Congratulations are in order to Google on their upcoming IPO. If ever there was an Internet company that deserved to be traded publicly, it’s this one. A few points are worth noting about the way they’re doing things, that other companies should emulate:

  • Not speaking to their shareholders solely in legalese accompanied by marketing gibberish, but instead giving out an owners manual which explains, in normal English, what the company is all about and how it plans to proceed.

  • Dutch auction IPO. Every company should do this. The old system was corrupt, and was essentially a conspiracy to rip off the average shareholders and founders in favor of institutional investors, who would flip their stock, received at below market prices, on the day of the IPO. Google will show that it is possible to make it work in their IPO, and I expect that in the future, more companies will follow suit.
  • Their decision not to smooth quarterly earnings or give estimates to Wall Street of what earnings will look like in advance of each quarterly close. Companies can become slaves to Wall Street by focusing too closely on the quarterly earnings, and often miss growth opportunities because the initial hit to the P&L that would be seen in one quarter as investments are initially made in new products and technology can be too distressing for many in management. Better for Google, a company with a bright if uncertain future, to simply state that they are going to produce products as they ordinarily would, without regard to quarterly earnings. That means that we’ll continue to see the creative thinking come out of Google in the future, that we have in the past.

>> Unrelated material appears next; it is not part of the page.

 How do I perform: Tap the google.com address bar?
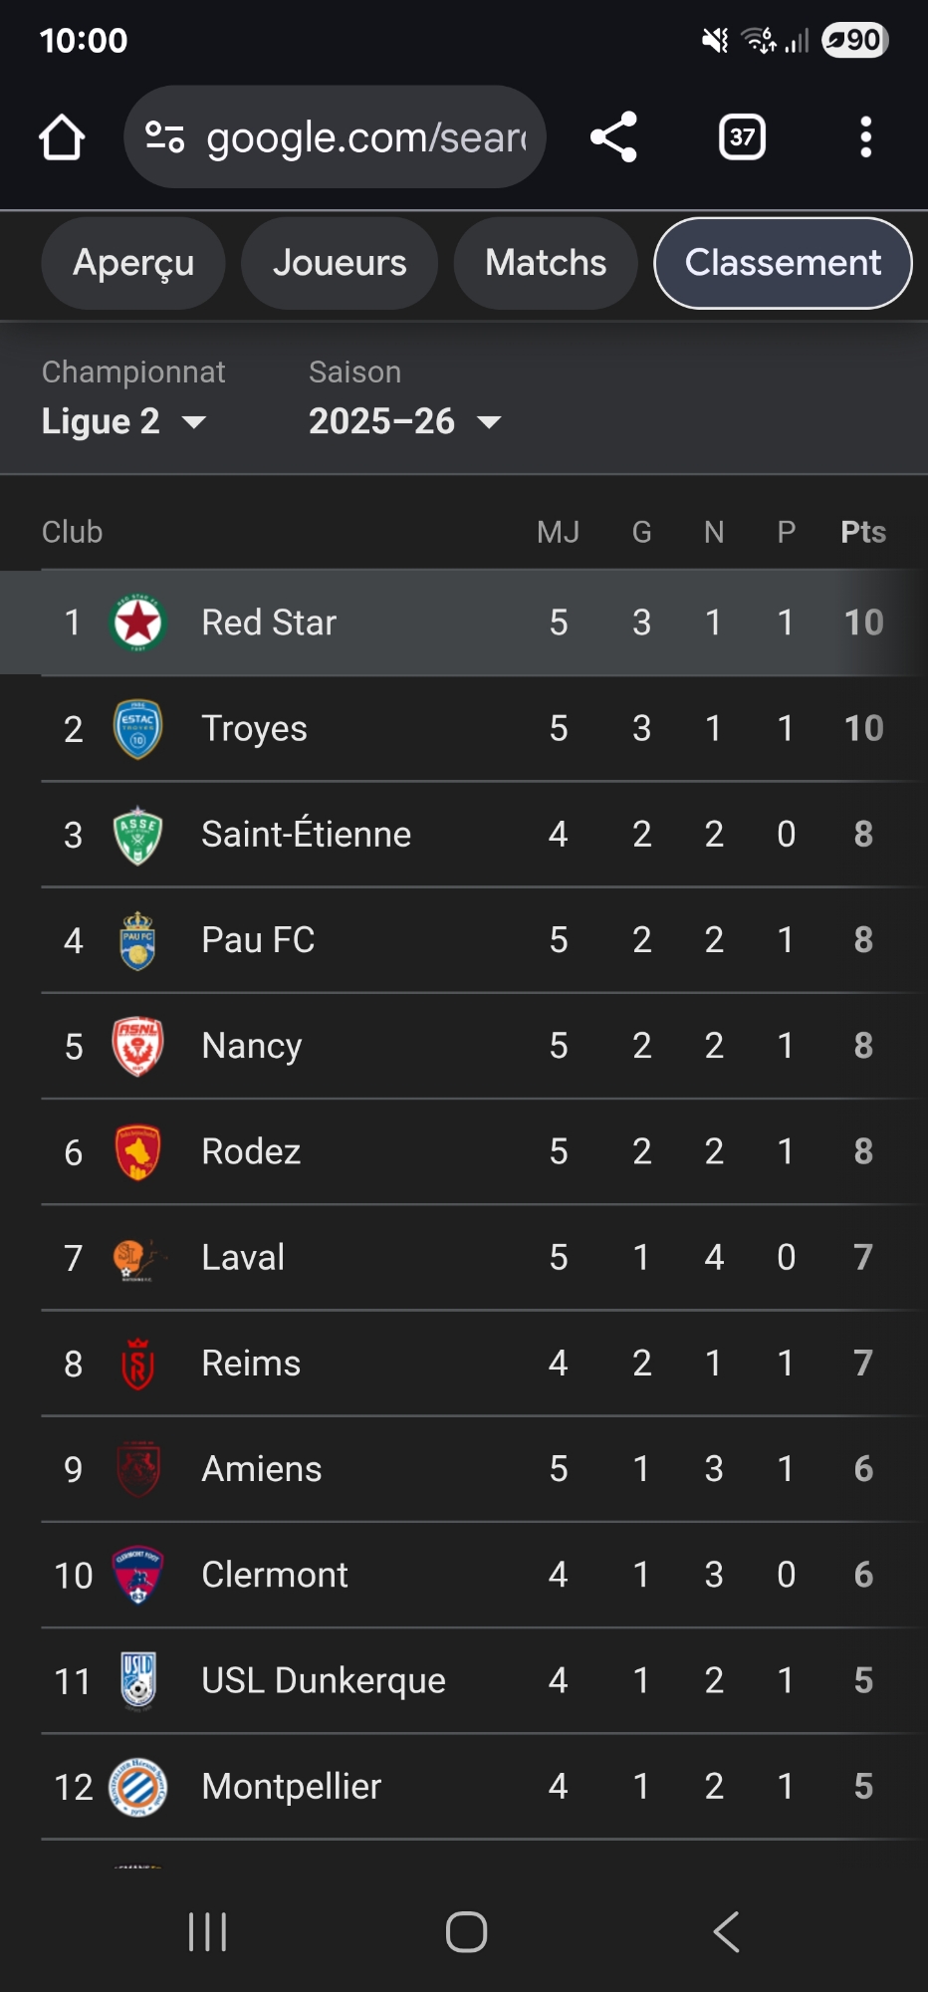pos(364,137)
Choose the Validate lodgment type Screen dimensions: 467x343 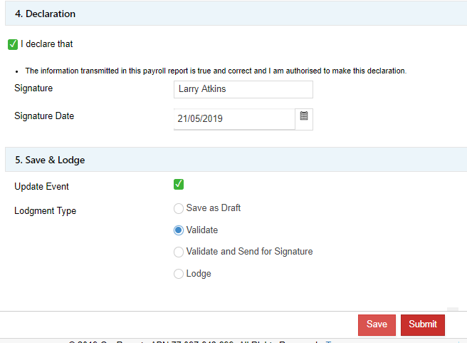179,230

The only bad side to the equation is that they’re coming out with two classes of stock that effectively prevent average shareholders from taking control of the company. It’s their choice, but I would assume that this would affect the valuation of the stock in auction.

Now for some required reading. First, read about the way in which Google’s architecture works, and then read my thoughts about what personal computers should look like in the next decade. See any commonalities?

Word on the tech street is that there are a whole host of new companies out there whose sole exit strategy is to be bought by Google after their IPO. It would be a mistake for Google to spend their IPO cash in the manner that Netscape did, buying all sorts of new companies, disrupting their internal culture, and losing product focus. Besides which, engineers at Google already are required to spend a portion of their time on new, independent projects. It would seem as if they have enough creativity internally to require few outside purchases.

Rather, what Google should be doing is redefining the computing paradigm. Google had already built one of the world’s largest distributed architecture systems in the world. Now it’s time to extend it to the desktop, to enable file sharing and backup among home users and corporate users, to enable P2P streaming across the Internet, using Google’s infrastructure as a means to launch such a service in the early days when there will be few Google PCs out there. Basically, build a wholly P2P Linux operating system from the ground up, one that works with Google’s existing infrastructure to give it backbone and get it launched. I think that people, businesses and home users, would buy such a PC, particularly if it was branded by Google. Just check out this article on Google’s impact on the wider culture at large.

I may just be fantasizing with this, but the more I think about what Google has built, it looks to me like an architecture play, and search was just the first product for it. I really hope that’s the case, because the computing world could really use that kind of a shake up right about now.

 

3 Responses to “Google IPO”

  David Foster Says:

I don’t know that their decision not to give quarterly estimates will really have much impact. Analysts/brokerages will make quarterly estimates anyhow, and the market will respond to those. It’s fairly common for a company to meet its *own* estimates but still to get hammered because they didn’t meet consensus analyst estimates.

 
  sama Says:

I didn’t mean it would have an impact on their stock price, but that they would be better managed not fretting over quarterly earnings.

 
  David Foster Says:

Doesn’t guarantee that they won’t fret over quarterly earnings, either. Suppose they want to do a secondary offering at some point..quarterly earnings, whether they like it or not, will likely have an impact on the success and pricing of that offering.